Required work:
Copy every line of the material below word for word.

Provided material:
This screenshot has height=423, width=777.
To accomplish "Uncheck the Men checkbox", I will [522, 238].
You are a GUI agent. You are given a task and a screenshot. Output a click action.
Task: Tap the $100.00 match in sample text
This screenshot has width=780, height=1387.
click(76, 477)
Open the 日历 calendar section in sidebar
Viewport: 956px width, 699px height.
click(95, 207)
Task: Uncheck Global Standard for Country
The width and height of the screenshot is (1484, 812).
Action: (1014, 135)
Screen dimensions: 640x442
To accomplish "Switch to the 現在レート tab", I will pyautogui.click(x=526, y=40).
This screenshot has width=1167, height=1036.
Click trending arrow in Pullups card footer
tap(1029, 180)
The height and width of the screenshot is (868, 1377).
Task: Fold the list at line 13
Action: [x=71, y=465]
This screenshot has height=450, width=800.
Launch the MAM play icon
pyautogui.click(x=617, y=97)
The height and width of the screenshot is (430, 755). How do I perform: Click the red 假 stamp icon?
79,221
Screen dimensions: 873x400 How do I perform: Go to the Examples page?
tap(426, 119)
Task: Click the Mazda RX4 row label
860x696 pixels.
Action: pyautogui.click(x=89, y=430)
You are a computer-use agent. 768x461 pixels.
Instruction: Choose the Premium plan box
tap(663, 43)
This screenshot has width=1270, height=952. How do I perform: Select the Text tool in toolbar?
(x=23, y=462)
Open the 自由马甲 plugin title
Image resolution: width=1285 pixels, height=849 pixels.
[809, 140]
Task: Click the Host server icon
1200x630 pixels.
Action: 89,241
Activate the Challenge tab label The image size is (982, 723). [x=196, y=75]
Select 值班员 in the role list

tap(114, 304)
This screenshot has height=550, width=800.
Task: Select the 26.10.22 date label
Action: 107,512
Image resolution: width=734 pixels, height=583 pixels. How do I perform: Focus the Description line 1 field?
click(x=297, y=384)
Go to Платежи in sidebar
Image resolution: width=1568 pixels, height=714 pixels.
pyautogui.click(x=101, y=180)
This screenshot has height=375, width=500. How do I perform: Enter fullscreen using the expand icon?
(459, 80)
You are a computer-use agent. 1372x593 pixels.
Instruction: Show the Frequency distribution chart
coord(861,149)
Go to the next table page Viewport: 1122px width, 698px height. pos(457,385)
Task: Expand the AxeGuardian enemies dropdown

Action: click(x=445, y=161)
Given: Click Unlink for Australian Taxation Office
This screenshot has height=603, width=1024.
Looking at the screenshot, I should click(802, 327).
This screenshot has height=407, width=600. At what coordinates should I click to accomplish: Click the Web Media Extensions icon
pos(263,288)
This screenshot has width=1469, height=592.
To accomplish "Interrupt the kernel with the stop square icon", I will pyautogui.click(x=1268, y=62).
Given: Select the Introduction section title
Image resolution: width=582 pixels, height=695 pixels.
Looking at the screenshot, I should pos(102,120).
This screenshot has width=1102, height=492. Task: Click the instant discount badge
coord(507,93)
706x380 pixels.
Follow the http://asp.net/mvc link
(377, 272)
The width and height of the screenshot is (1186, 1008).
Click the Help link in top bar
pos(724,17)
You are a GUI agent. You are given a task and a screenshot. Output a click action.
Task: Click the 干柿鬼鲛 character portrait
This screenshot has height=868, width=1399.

Solution to the problem:
This screenshot has height=423, width=777.
To accomplish "Uncheck the Men checkbox", I will [522, 238].
You are a GUI agent. You are given a task and a screenshot. Output a click action.
Task: Tap the $100.00 match in sample text
This screenshot has width=780, height=1387.
click(76, 477)
Open the 日历 calendar section in sidebar
Viewport: 956px width, 699px height.
click(95, 207)
Task: Uncheck Global Standard for Country
The width and height of the screenshot is (1484, 812).
Action: (1014, 135)
Screen dimensions: 640x442
To accomplish "Switch to the 現在レート tab", I will pyautogui.click(x=526, y=40).
This screenshot has width=1167, height=1036.
Click trending arrow in Pullups card footer
tap(1029, 180)
The height and width of the screenshot is (868, 1377).
Task: Fold the list at line 13
Action: [x=71, y=465]
This screenshot has height=450, width=800.
Launch the MAM play icon
pyautogui.click(x=617, y=97)
The height and width of the screenshot is (430, 755). How do I perform: Click the red 假 stamp icon?
79,221
Screen dimensions: 873x400 How do I perform: Go to the Examples page?
tap(426, 119)
Task: Click the Mazda RX4 row label
860x696 pixels.
Action: pyautogui.click(x=89, y=430)
You are a computer-use agent. 768x461 pixels.
Instruction: Choose the Premium plan box
tap(663, 43)
This screenshot has width=1270, height=952. How do I perform: Select the Text tool in toolbar?
(x=23, y=462)
Open the 自由马甲 plugin title
Image resolution: width=1285 pixels, height=849 pixels.
[809, 140]
Task: Click the Host server icon
1200x630 pixels.
Action: 89,241
Activate the Challenge tab label The image size is (982, 723). [x=196, y=75]
Select 值班员 in the role list

tap(114, 304)
This screenshot has height=550, width=800.
Task: Select the 26.10.22 date label
Action: 107,512
Image resolution: width=734 pixels, height=583 pixels. How do I perform: Focus the Description line 1 field?
click(x=297, y=384)
Go to Платежи in sidebar
Image resolution: width=1568 pixels, height=714 pixels.
pyautogui.click(x=101, y=180)
This screenshot has height=375, width=500. How do I perform: Enter fullscreen using the expand icon?
(459, 80)
You are a computer-use agent. 1372x593 pixels.
Instruction: Show the Frequency distribution chart
coord(861,149)
Go to the next table page Viewport: 1122px width, 698px height. pos(457,385)
Task: Expand the AxeGuardian enemies dropdown

Action: click(x=445, y=161)
Given: Click Unlink for Australian Taxation Office
This screenshot has height=603, width=1024.
Looking at the screenshot, I should click(802, 327).
This screenshot has height=407, width=600. At what coordinates should I click to accomplish: Click the Web Media Extensions icon
pos(263,288)
This screenshot has width=1469, height=592.
To accomplish "Interrupt the kernel with the stop square icon", I will pyautogui.click(x=1268, y=62).
Given: Select the Introduction section title
Image resolution: width=582 pixels, height=695 pixels.
Looking at the screenshot, I should pos(102,120).
This screenshot has width=1102, height=492. Task: Click the instant discount badge
coord(507,93)
706x380 pixels.
Follow the http://asp.net/mvc link
(377, 272)
The width and height of the screenshot is (1186, 1008).
Click the Help link in top bar
pos(724,17)
You are a GUI agent. You are given a task and a screenshot. Output a click action.
Task: Click the 干柿鬼鲛 character portrait
This screenshot has height=868, width=1399.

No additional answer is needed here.